BEGIN Source data

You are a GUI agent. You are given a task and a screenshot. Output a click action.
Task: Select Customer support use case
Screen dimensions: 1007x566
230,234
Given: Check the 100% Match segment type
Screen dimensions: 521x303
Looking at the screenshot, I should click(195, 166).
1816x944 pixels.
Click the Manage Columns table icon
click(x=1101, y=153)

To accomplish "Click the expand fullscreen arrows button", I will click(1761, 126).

END Source data
BEGIN Source data

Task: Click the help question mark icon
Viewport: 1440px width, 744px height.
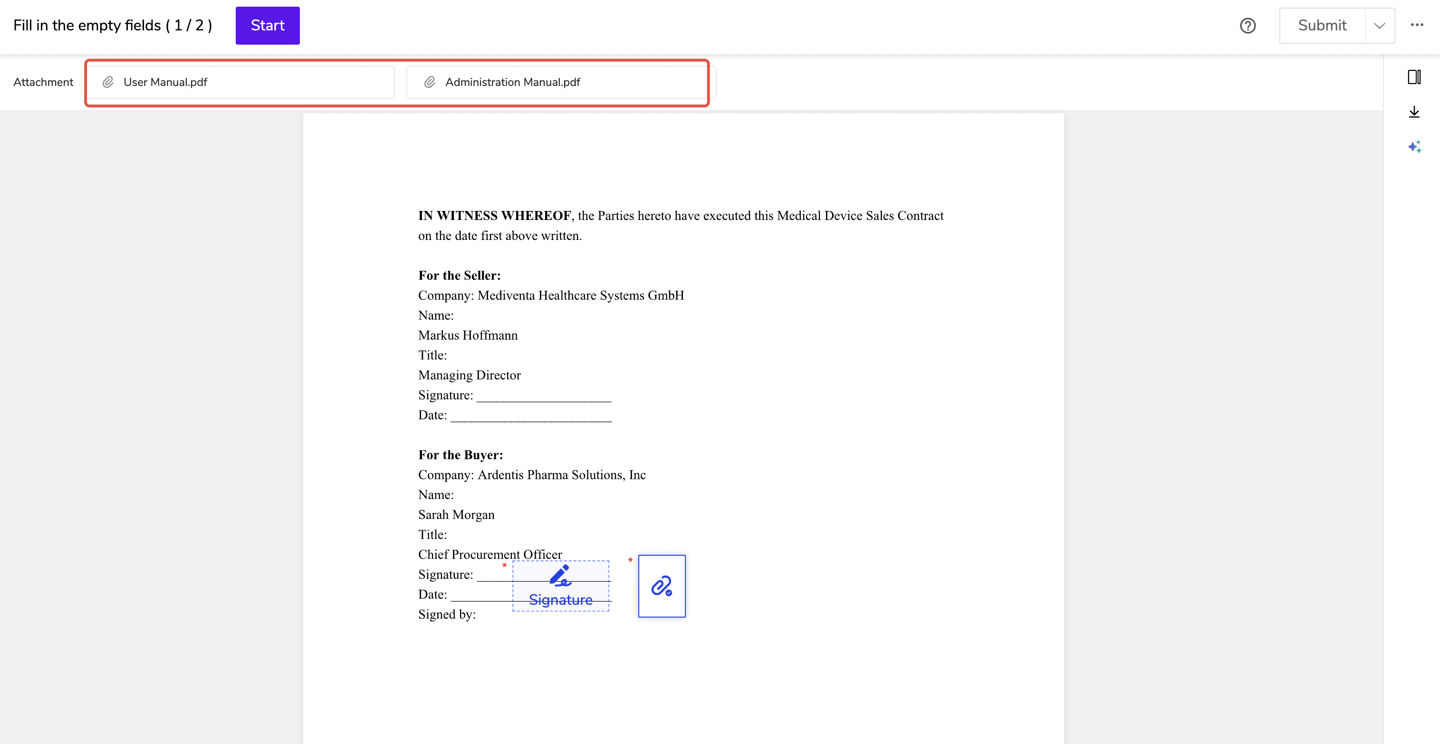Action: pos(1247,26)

END Source data
BEGIN Source data

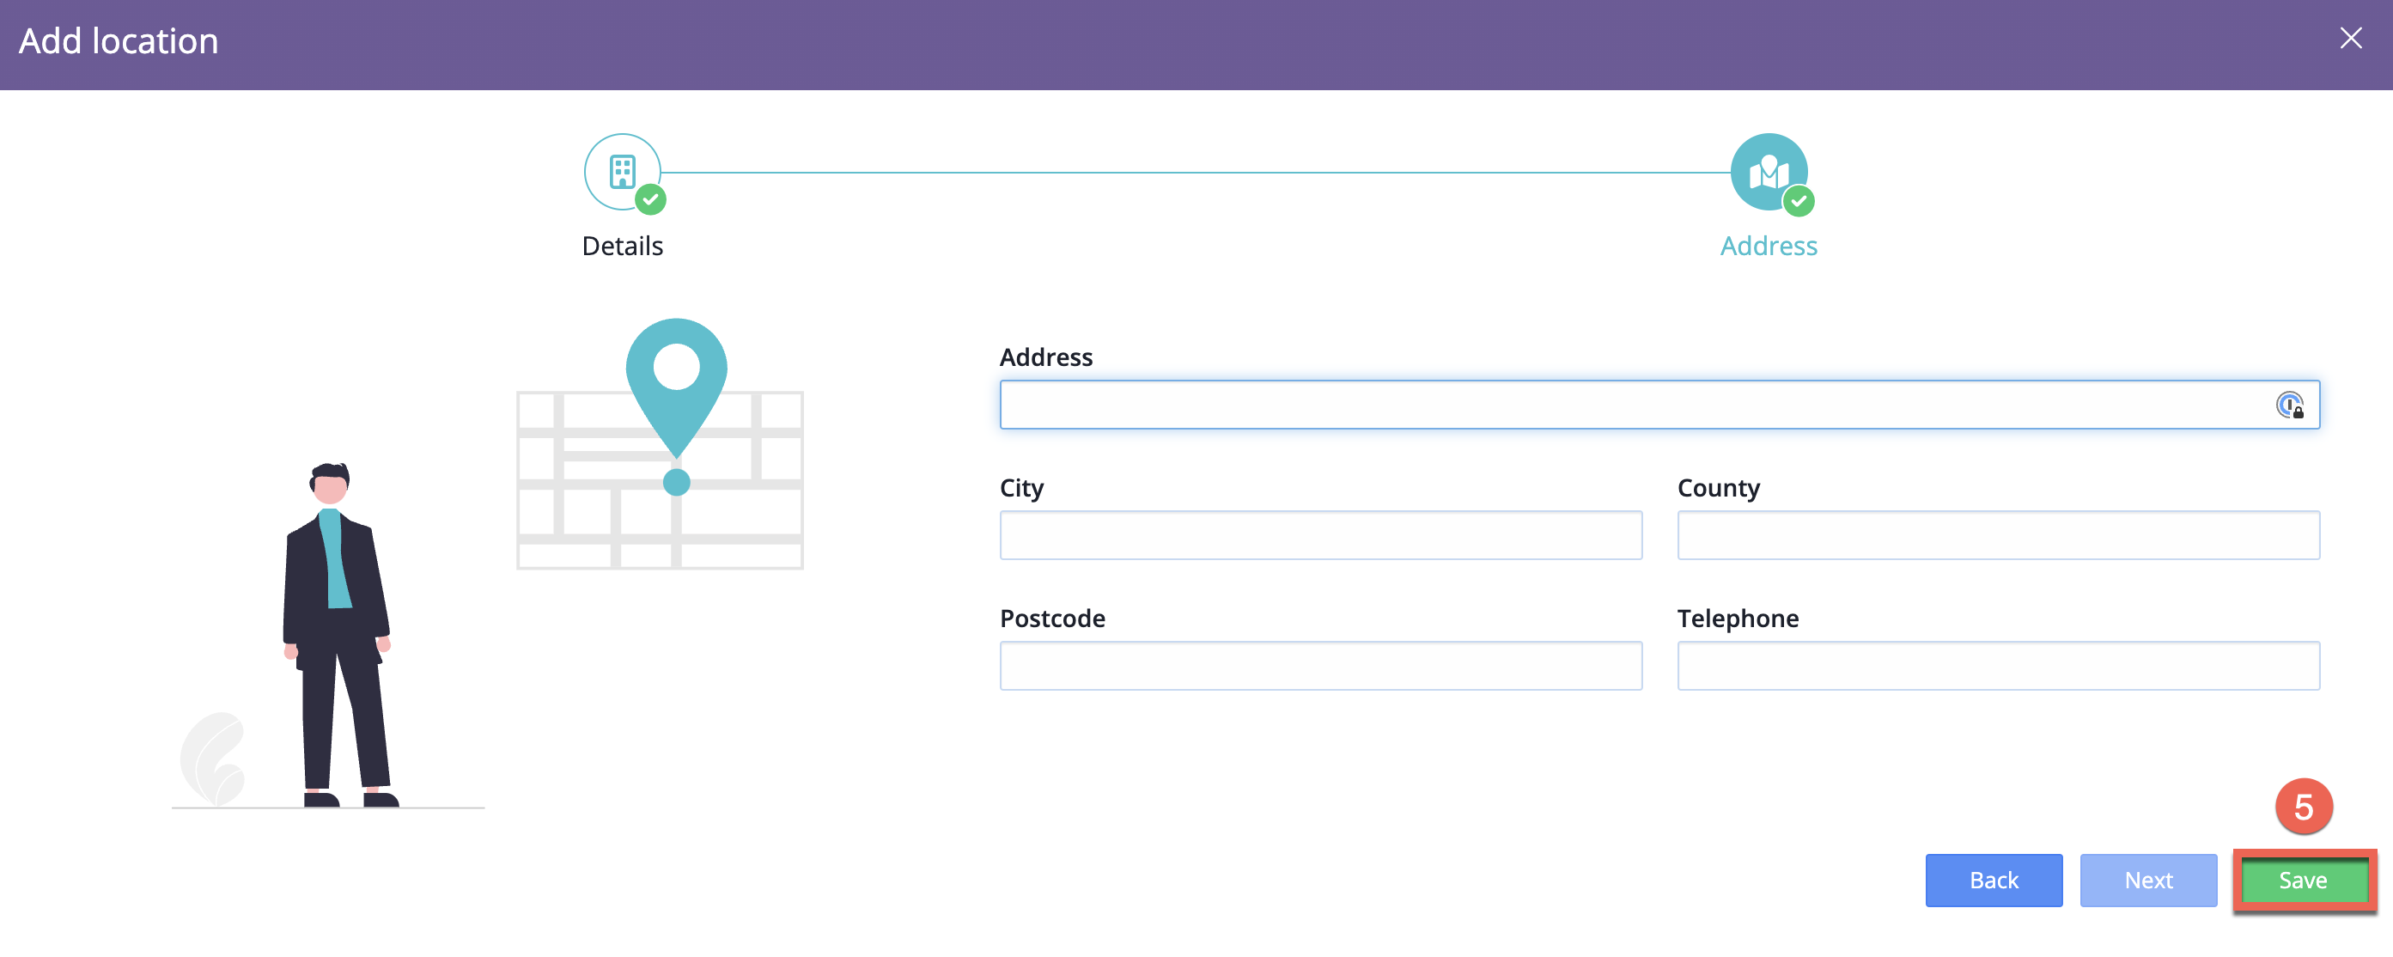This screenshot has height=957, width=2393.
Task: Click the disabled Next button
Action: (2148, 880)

END Source data

__Problem statement__
Within the listing above, give again exactly every line from the line with "You are a GUI" through the line with "1816x944 pixels.", both included, and no other line.

__Finished exercise__
You are a GUI agent. You are given a task and a screenshot. Output a click action.
Task: Select Customer support use case
Screen dimensions: 1007x566
230,234
Given: Check the 100% Match segment type
Screen dimensions: 521x303
Looking at the screenshot, I should click(195, 166).
1816x944 pixels.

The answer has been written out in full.